INSTEAD of the usual 45 days supply of coal for power generation, the Zimbabwe Electricity Supply Authority (Zesa) says it now only has two days supply because of problems bedevilling the Nat
ional Railways of Zimbabwe (NRZ) and Wankie Colliery Company (Wankie).
Zesa general manager (corporate affairs) Obert Nyatanga yesterday said the power situation was very worrying and had resulted in the parastatal occasionally failing to supply a full service to the country.
Commerce and industry have been severely affected by power shortages countrywide caused by load shedding and vandalism.
“The shortage of coal from Wankie and wagons from the NRZ have become major problems for power generation,” Nyatanga said. “These shortages affect us just like they do tobacco farmers in the agricultural sector. We need 45 days of coal at our power stations but right now we have an average of only two days. This coal can be burnt in just one day.”
It is reliably understood that the NRZ is supplying Wankie only 66 wagons instead of the promised 150 per day, further crippling operations at the financially-troubled mining concern.
Wankie has complained to the NRZ but the situation remains gloomy because the railways is seriously in the red, has worn out wagons, spare parts shortages and is basically operating under severe strain.
Nyatanga said industry was demanding increased power but Zesa could not meet these demands.
“When the coal is ready there are no wagons and we have to use road which is very expensive,” Nyatanga said. “It then erodes our revenue base.”
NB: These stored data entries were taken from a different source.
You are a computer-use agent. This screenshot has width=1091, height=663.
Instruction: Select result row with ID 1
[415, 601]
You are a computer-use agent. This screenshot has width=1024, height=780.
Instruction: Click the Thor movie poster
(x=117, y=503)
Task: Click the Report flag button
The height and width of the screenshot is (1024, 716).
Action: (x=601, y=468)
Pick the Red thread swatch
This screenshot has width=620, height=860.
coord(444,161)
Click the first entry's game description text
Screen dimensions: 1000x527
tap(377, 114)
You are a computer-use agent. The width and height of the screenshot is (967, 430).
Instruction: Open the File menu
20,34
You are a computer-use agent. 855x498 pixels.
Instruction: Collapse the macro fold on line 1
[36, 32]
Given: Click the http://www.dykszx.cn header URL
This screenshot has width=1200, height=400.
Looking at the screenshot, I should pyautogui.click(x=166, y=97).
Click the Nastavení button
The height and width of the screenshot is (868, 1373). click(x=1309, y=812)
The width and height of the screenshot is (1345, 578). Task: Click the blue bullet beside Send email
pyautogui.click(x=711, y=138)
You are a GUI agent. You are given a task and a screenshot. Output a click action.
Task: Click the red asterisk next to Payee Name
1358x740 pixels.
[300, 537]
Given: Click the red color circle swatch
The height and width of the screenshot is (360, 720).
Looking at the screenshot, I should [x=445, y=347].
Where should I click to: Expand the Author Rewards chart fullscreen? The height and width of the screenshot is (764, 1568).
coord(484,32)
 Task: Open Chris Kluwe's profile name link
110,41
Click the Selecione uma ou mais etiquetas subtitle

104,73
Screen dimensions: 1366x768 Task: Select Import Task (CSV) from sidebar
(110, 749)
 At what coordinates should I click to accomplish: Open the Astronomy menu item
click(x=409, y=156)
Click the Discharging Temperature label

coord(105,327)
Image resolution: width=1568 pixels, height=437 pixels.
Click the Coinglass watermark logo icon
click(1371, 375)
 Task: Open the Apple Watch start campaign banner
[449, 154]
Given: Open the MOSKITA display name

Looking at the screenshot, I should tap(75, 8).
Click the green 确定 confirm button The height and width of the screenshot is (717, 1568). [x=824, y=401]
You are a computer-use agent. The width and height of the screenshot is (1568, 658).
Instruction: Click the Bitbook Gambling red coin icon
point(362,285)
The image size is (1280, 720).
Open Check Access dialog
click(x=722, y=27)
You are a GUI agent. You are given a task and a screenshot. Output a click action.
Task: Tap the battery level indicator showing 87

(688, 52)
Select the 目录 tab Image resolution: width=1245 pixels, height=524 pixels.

Wankie chairman Ngoni Kudenga last year highlighted the seriousness of the issue, saying “inadequate supply of empty wagons” by the NRZ was adversely affecting the supply of coal to the market.
Kudenga said: “Inadequate supply of empty wagons by the National Railways of Zimbabwe adversely affected the supply of WCC coal to the market. Under normal circumstances NRZ should supply 150 railway wagons per day. However a daily average of 66 wagons was supplied, which is only 44% of normal requirements. Consequently, customers continued to use road transport resulting in 45% of WCC coal being moved by this model of transport.”
For the period ending December 31 2002, Wankie made an operating loss amounting to $7,9 billion, which was marginally higher when compared to $7,8 billion recorded in the previous year.
Kudenga said coke sales for the year at 3 448 600 tonnes were 302 818 tonnes or 8% lower than the 3 751 418 tonnes achieved in the previous year.
“Demand for coal and coke remained firm throughout the year in both the domestic and export markets,” Kudenga said. “However, the company failed to meet demand because of major challenges.”
He cited the major challenges as foreign currency shortages, unprecedented high inflation, price controls, transport constraints and loss of critical skills.
Meanwhile a number of international bidders who have shown keen interest in taking up some of the Zesa power stations are seeking guarantees from the government on the payment terms.
Zesa plans to dispose of Kariba Power Station and Hwange Thermal Power Station.
So far Zesa has signed a Memorandum of Understanding with some of the investors.
However, the would-be new partners are now seeking some form of security in the form of either cash crops or minerals that would have to be sold in their respective countries.
Nyatanga yesterday said an agreement would be reached within the next month on the guarantee issues raised by investors.